DATA SUPPLIED START

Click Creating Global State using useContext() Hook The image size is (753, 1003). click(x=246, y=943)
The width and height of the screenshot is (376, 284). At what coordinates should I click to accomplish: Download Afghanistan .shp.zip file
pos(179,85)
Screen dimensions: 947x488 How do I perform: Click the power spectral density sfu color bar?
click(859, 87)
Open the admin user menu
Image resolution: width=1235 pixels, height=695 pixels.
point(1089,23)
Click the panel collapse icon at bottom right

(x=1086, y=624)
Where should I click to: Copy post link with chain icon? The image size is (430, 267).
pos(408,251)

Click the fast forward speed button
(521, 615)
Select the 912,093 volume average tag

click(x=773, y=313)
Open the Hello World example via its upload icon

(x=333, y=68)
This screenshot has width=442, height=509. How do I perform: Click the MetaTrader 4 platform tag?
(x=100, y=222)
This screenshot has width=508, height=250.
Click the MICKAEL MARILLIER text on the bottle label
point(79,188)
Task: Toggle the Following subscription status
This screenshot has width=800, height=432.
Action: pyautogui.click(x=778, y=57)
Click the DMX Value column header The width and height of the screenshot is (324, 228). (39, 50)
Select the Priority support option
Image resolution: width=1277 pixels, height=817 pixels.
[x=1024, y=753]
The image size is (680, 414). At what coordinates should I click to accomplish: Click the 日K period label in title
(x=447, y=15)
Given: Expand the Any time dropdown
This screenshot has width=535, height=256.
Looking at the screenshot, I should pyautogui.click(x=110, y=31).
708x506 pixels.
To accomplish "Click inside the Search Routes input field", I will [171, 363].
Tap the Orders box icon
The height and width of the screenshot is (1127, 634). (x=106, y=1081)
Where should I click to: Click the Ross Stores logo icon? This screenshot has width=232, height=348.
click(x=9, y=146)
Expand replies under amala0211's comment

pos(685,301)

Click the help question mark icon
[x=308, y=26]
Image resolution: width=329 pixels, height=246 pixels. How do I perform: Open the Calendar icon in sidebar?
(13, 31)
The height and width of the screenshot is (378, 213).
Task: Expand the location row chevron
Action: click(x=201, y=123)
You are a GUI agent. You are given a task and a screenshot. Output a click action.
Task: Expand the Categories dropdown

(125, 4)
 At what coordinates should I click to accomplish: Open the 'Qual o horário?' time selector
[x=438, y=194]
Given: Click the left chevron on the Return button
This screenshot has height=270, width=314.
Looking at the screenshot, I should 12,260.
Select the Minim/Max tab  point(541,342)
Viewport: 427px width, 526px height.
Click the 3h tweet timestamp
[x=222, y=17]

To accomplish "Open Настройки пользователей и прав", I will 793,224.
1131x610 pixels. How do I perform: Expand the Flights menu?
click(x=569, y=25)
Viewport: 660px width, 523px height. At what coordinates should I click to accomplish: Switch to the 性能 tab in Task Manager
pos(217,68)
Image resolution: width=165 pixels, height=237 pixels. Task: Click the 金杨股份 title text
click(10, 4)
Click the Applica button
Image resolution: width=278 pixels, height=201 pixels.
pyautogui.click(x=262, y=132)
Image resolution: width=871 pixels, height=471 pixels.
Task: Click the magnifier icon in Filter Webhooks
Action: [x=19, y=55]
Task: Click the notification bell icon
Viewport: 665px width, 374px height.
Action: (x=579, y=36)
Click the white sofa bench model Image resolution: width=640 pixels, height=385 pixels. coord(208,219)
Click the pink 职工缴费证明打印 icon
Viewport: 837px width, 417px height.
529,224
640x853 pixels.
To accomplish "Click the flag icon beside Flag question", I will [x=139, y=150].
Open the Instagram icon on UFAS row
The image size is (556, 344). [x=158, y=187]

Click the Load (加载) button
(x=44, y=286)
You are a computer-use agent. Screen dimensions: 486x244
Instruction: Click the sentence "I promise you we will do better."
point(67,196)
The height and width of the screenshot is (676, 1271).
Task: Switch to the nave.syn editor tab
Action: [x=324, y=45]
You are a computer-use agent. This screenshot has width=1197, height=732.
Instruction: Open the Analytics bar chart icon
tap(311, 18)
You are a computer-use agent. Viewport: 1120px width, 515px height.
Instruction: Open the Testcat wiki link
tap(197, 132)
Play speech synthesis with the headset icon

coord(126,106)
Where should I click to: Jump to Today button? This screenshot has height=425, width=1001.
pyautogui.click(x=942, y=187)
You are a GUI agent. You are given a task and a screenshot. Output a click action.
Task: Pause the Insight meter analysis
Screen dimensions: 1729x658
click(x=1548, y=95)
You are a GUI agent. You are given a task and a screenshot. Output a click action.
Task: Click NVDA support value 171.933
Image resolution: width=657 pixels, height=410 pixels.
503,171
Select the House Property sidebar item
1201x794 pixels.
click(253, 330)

DATA SUPPLIED END

> _WHAT IS BEING ASKED_
Once you have read the listing, copy it out exactly.

> _WRITTEN RESPONSE_
Click Creating Global State using useContext() Hook The image size is (753, 1003). click(x=246, y=943)
The width and height of the screenshot is (376, 284). At what coordinates should I click to accomplish: Download Afghanistan .shp.zip file
pos(179,85)
Screen dimensions: 947x488 How do I perform: Click the power spectral density sfu color bar?
click(859, 87)
Open the admin user menu
Image resolution: width=1235 pixels, height=695 pixels.
point(1089,23)
Click the panel collapse icon at bottom right

(x=1086, y=624)
Where should I click to: Copy post link with chain icon? The image size is (430, 267).
pos(408,251)

Click the fast forward speed button
(521, 615)
Select the 912,093 volume average tag

click(x=773, y=313)
Open the Hello World example via its upload icon

(x=333, y=68)
This screenshot has width=442, height=509. How do I perform: Click the MetaTrader 4 platform tag?
(x=100, y=222)
This screenshot has width=508, height=250.
Click the MICKAEL MARILLIER text on the bottle label
point(79,188)
Task: Toggle the Following subscription status
This screenshot has width=800, height=432.
Action: pyautogui.click(x=778, y=57)
Click the DMX Value column header The width and height of the screenshot is (324, 228). (39, 50)
Select the Priority support option
Image resolution: width=1277 pixels, height=817 pixels.
[x=1024, y=753]
The image size is (680, 414). At what coordinates should I click to accomplish: Click the 日K period label in title
(x=447, y=15)
Given: Expand the Any time dropdown
This screenshot has width=535, height=256.
Looking at the screenshot, I should pyautogui.click(x=110, y=31).
708x506 pixels.
To accomplish "Click inside the Search Routes input field", I will [171, 363].
Tap the Orders box icon
The height and width of the screenshot is (1127, 634). (x=106, y=1081)
Where should I click to: Click the Ross Stores logo icon? This screenshot has width=232, height=348.
click(x=9, y=146)
Expand replies under amala0211's comment

pos(685,301)

Click the help question mark icon
[x=308, y=26]
Image resolution: width=329 pixels, height=246 pixels. How do I perform: Open the Calendar icon in sidebar?
(13, 31)
The height and width of the screenshot is (378, 213).
Task: Expand the location row chevron
Action: click(x=201, y=123)
You are a GUI agent. You are given a task and a screenshot. Output a click action.
Task: Expand the Categories dropdown

(125, 4)
 At what coordinates should I click to accomplish: Open the 'Qual o horário?' time selector
[x=438, y=194]
Given: Click the left chevron on the Return button
This screenshot has height=270, width=314.
Looking at the screenshot, I should 12,260.
Select the Minim/Max tab  point(541,342)
Viewport: 427px width, 526px height.
Click the 3h tweet timestamp
[x=222, y=17]

To accomplish "Open Настройки пользователей и прав", I will 793,224.
1131x610 pixels. How do I perform: Expand the Flights menu?
click(x=569, y=25)
Viewport: 660px width, 523px height. At what coordinates should I click to accomplish: Switch to the 性能 tab in Task Manager
pos(217,68)
Image resolution: width=165 pixels, height=237 pixels. Task: Click the 金杨股份 title text
click(10, 4)
Click the Applica button
Image resolution: width=278 pixels, height=201 pixels.
pyautogui.click(x=262, y=132)
Image resolution: width=871 pixels, height=471 pixels.
Task: Click the magnifier icon in Filter Webhooks
Action: [x=19, y=55]
Task: Click the notification bell icon
Viewport: 665px width, 374px height.
Action: (x=579, y=36)
Click the white sofa bench model Image resolution: width=640 pixels, height=385 pixels. coord(208,219)
Click the pink 职工缴费证明打印 icon
Viewport: 837px width, 417px height.
529,224
640x853 pixels.
To accomplish "Click the flag icon beside Flag question", I will [x=139, y=150].
Open the Instagram icon on UFAS row
The image size is (556, 344). [x=158, y=187]

Click the Load (加载) button
(x=44, y=286)
You are a computer-use agent. Screen dimensions: 486x244
Instruction: Click the sentence "I promise you we will do better."
point(67,196)
The height and width of the screenshot is (676, 1271).
Task: Switch to the nave.syn editor tab
Action: [x=324, y=45]
You are a computer-use agent. This screenshot has width=1197, height=732.
Instruction: Open the Analytics bar chart icon
tap(311, 18)
You are a computer-use agent. Viewport: 1120px width, 515px height.
Instruction: Open the Testcat wiki link
tap(197, 132)
Play speech synthesis with the headset icon

coord(126,106)
Where should I click to: Jump to Today button? This screenshot has height=425, width=1001.
pyautogui.click(x=942, y=187)
You are a GUI agent. You are given a task and a screenshot. Output a click action.
Task: Pause the Insight meter analysis
Screen dimensions: 1729x658
click(x=1548, y=95)
You are a GUI agent. You are given a task and a screenshot. Output a click action.
Task: Click NVDA support value 171.933
Image resolution: width=657 pixels, height=410 pixels.
503,171
Select the House Property sidebar item
1201x794 pixels.
click(253, 330)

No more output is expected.